§ **What the task requires**:
A faithful copy is required: transcribe each line below exactly, minus the pictures.

(Beginning of Exercise inputs)

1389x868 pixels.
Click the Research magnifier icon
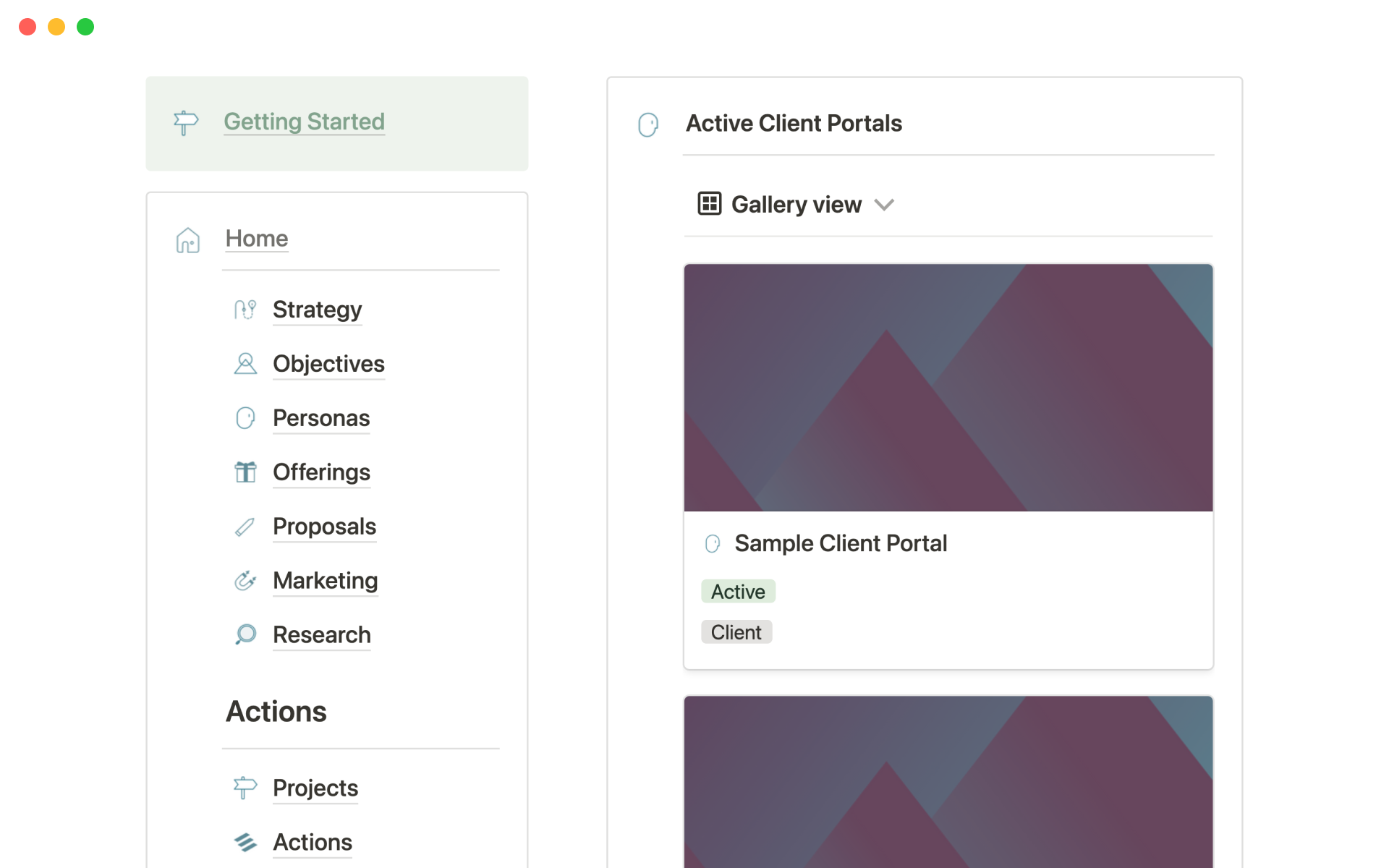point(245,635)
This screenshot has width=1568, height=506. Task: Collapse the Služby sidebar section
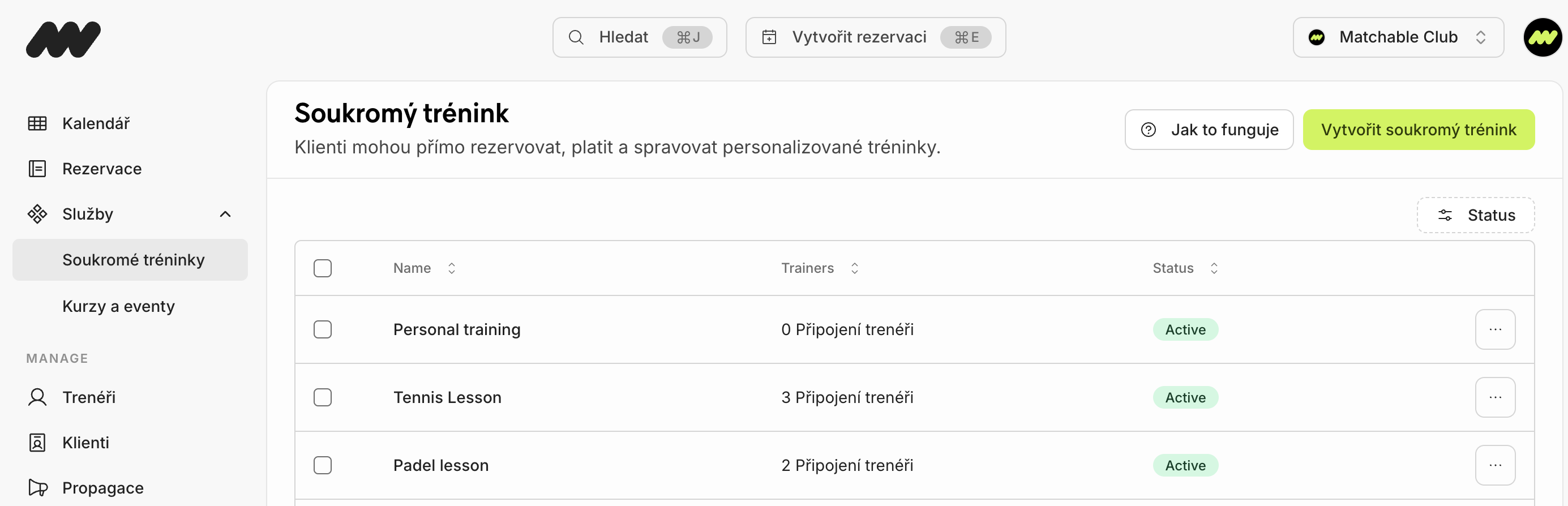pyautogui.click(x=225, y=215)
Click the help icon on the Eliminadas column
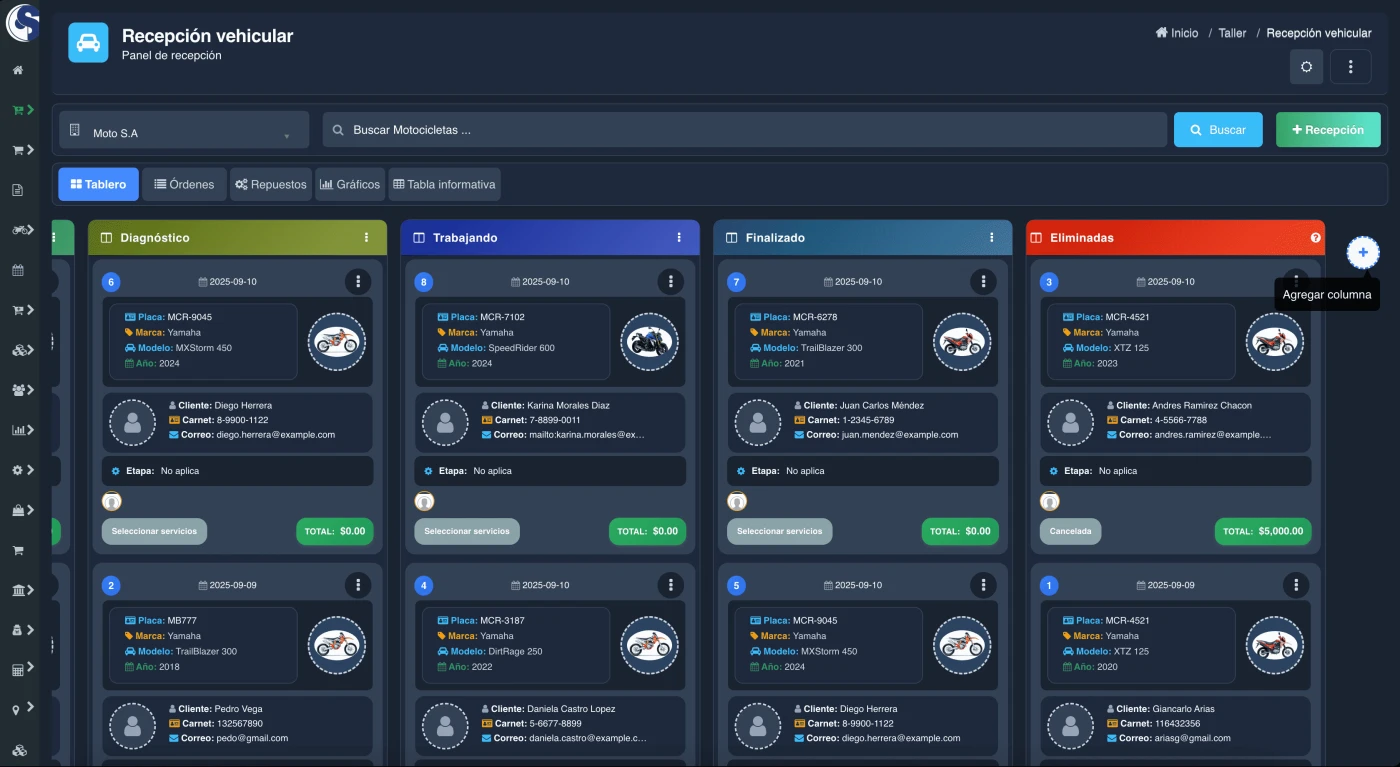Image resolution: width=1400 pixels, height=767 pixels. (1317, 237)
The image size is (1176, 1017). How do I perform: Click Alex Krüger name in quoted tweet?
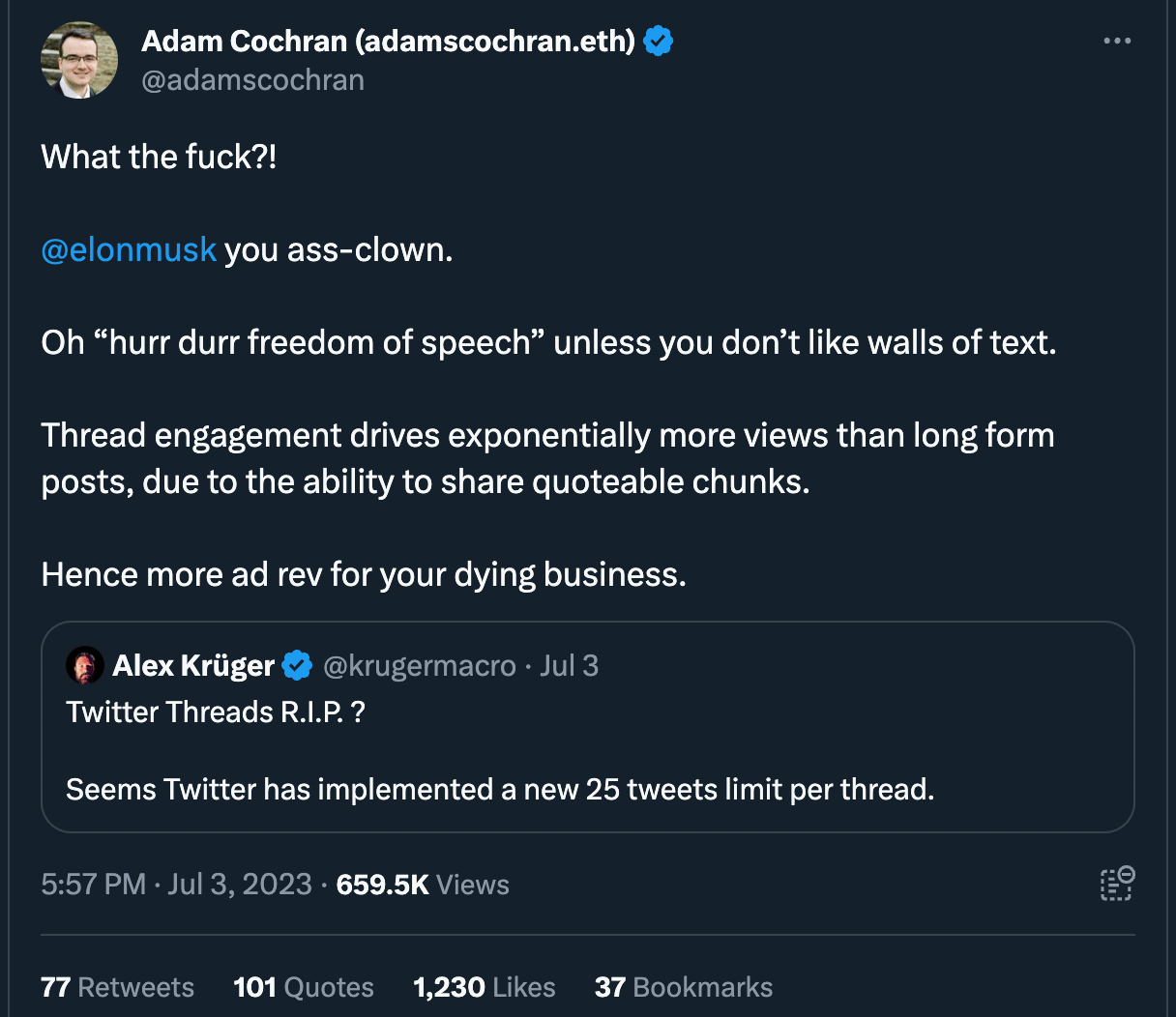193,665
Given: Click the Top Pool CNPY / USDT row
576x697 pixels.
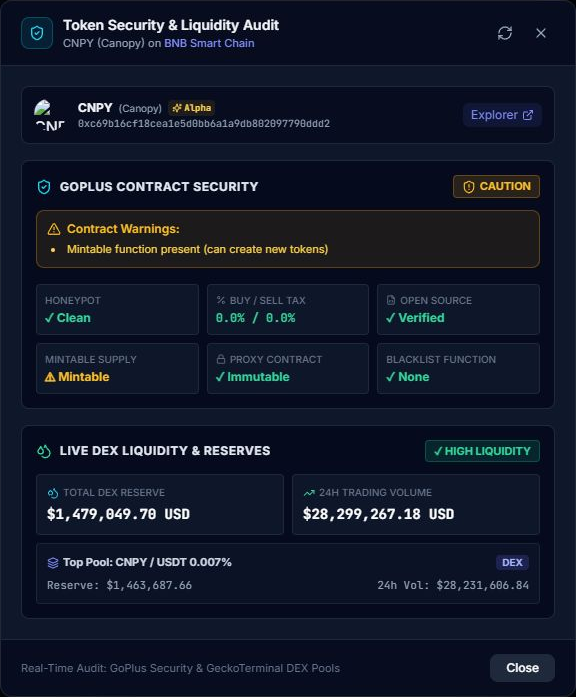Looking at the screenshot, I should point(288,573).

(End of Exercise inputs)

§ **Reply**:
1389x868 pixels.
Click the Research magnifier icon
point(245,635)
This screenshot has width=1568, height=506. Task: Collapse the Služby sidebar section
pyautogui.click(x=225, y=215)
Click the help icon on the Eliminadas column
Image resolution: width=1400 pixels, height=767 pixels. (1317, 237)
The image size is (1176, 1017). How do I perform: Click Alex Krüger name in quoted tweet?
193,665
Given: Click the Top Pool CNPY / USDT row
576x697 pixels.
Looking at the screenshot, I should point(288,573).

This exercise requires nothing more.